Mary took her capris from the floor and fumbled around in their pocket and removed the hundred. She flattened it and placed it on the pro-con page. She stared at it for a while.

After checking on her mother, Mary dressed in a bigger shirt and took her housekeys and left. She took the hundred with her. She walked around the neighborhood, not aiming anywhere in particular. Shapes formed themselves from the 3 A.M. night. The dead man's silhouette at the moment of ballistic impact. The floodlights laying bare the crime for all present to see and evaluate. A spillage of blood on the ground.

Mary leaned on a privacy fence and tried to breathe. A sock or something was stuffed all the way down into her chest. Sweat flowed down her forehead. Pain rocked her chest. She could feel her lungs expanding and collapsing. A grotesque feeling arose in her stomach and welled through her throat. She bent forward and vomited into the grass.

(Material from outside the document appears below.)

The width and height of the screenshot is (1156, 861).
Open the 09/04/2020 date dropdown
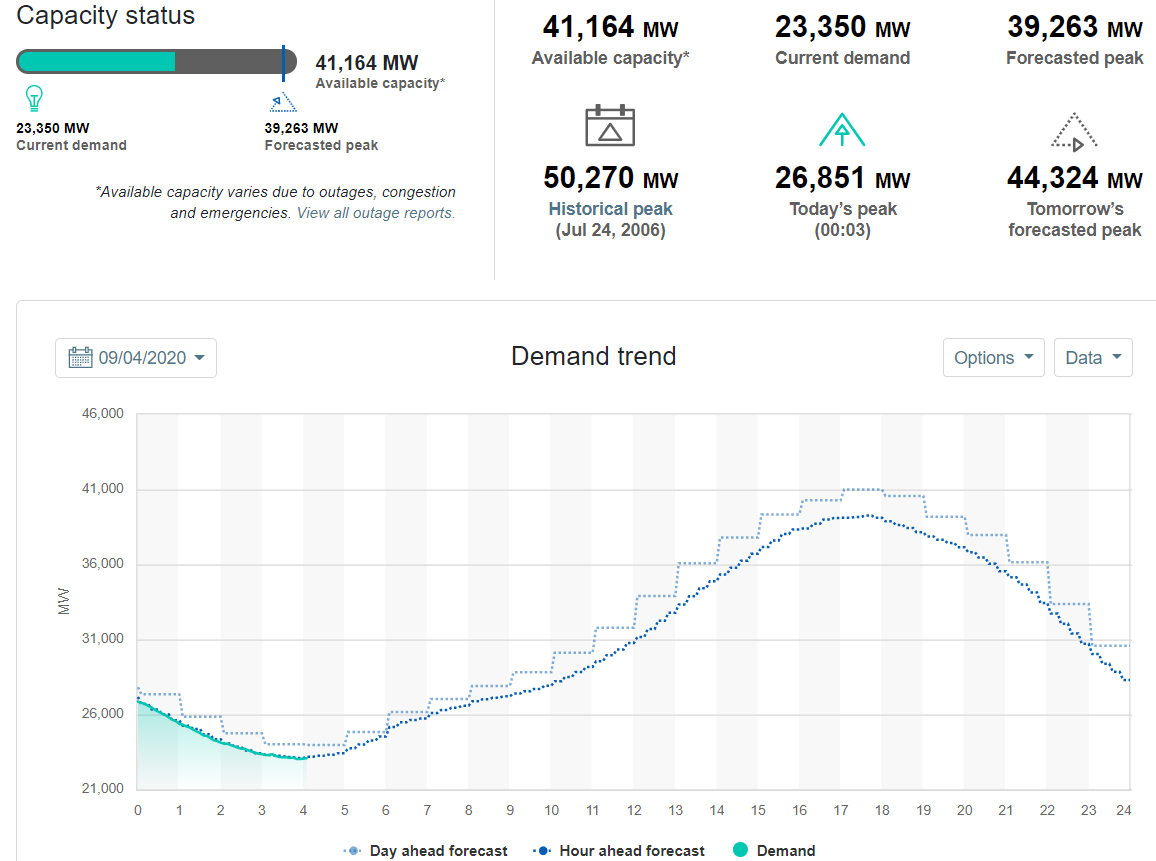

She opened her eyes. Her dinner was there ringed in jaundiced liquid. She turned from the scene and slowly walked back home. She wiped tears on her sleeve. She climbed the stairs to their apartment landing and turned left and unlocked the door and went inside.

-

Mary watched the sunrise pearl into being. Hers was the northwest-facing window so the dark remained longer for her. She dressed in fresh clothes and left her bedroom and whipped up some batter and conjured a host of flapjacks and stacked these on a plate in the kitchen for her mother.

Through the kitchen wall she heard quiet jazz playing in Marianne's apartment. Probably Coltrane – it sounded saxophonic. Mary drank some water and went back to her room. She replaced the hundred in her sock drawer and left the apartment.

Her foot landed on something. The pink slice of a headband was sitting on their welcome mat. Mary stared at it. The flowers and paint were speckled with dirt. She snatched it and flung it over the balustrade. It flew through the air and landed in a bush.

Mary stared out at the morning world. A car drove past. She ran her eyes over the horsefield, overgrown with honey locust, traced the trees guarding its far border, the church across the field, the apartments beside the church. She breathed deeply and closed her door and crossed the landing and knocked on Miss Jones's door.

Marianne answered wearing only a towel.

'Oh! Mary. Good morning.'

'Morning. Can I come in?'

Marianne made a why-not face and nodded her head towards the inside. 'You look like you need some coffee.'

Mary stepped inside and sank into the pleather couch that faced a 40inch TV showing the news. Marianne made a small mug of hazelnut coffee in her Keurig. She stood in the kitchen and glanced at Mary every so often until the machine beeped. She handed the mug to Mary. She didn't refuse the coffee, which she usually eschewed. Mary sat drinking and watching the anchors talk about a new planned extension to Crossover Road into Rogers.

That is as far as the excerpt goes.